Task statement: Keep the wording of every entry exactly as it is while leaving the pictures out of your copy.

Saved entries:
################

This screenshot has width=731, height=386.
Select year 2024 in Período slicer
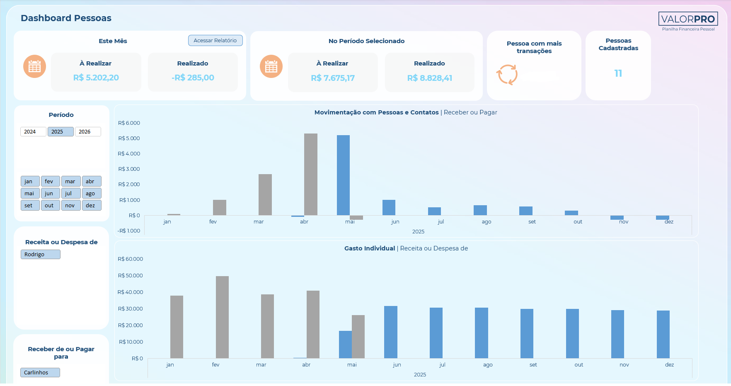(33, 131)
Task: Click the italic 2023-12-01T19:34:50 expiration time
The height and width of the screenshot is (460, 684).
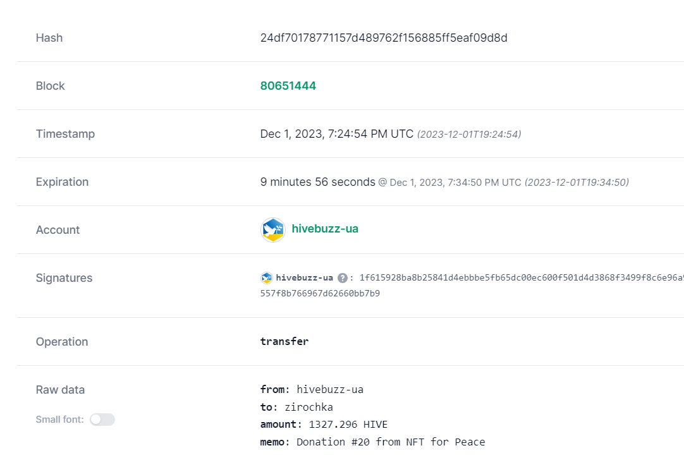Action: coord(577,182)
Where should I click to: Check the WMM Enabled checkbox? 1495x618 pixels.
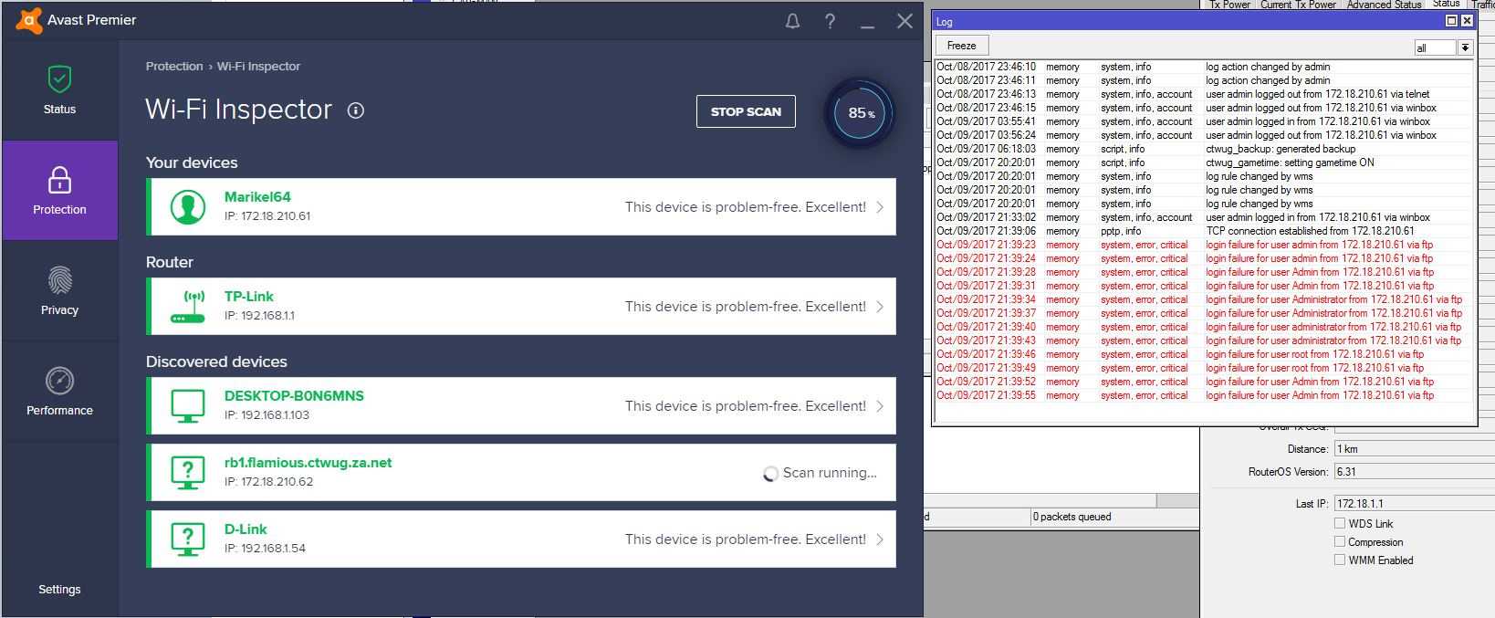click(1340, 560)
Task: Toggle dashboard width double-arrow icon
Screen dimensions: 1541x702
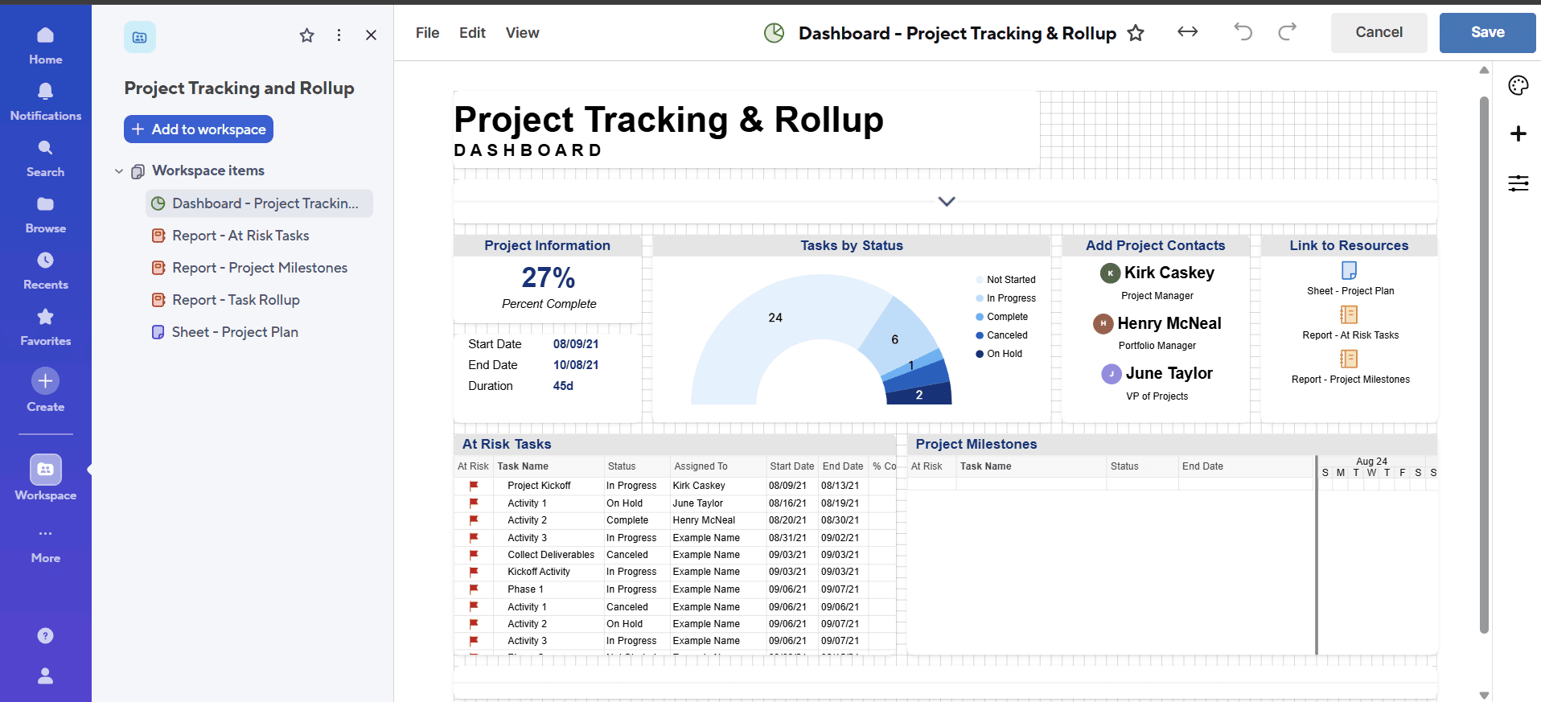Action: (1187, 32)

################

Solution to the exercise:
This screenshot has width=731, height=386.
Select year 2024 in Período slicer
(33, 131)
Task: Click the italic 2023-12-01T19:34:50 expiration time
The height and width of the screenshot is (460, 684).
Action: coord(577,182)
Where should I click to: Check the WMM Enabled checkbox? 1495x618 pixels.
click(1340, 560)
Task: Toggle dashboard width double-arrow icon
Screen dimensions: 1541x702
Action: (1187, 32)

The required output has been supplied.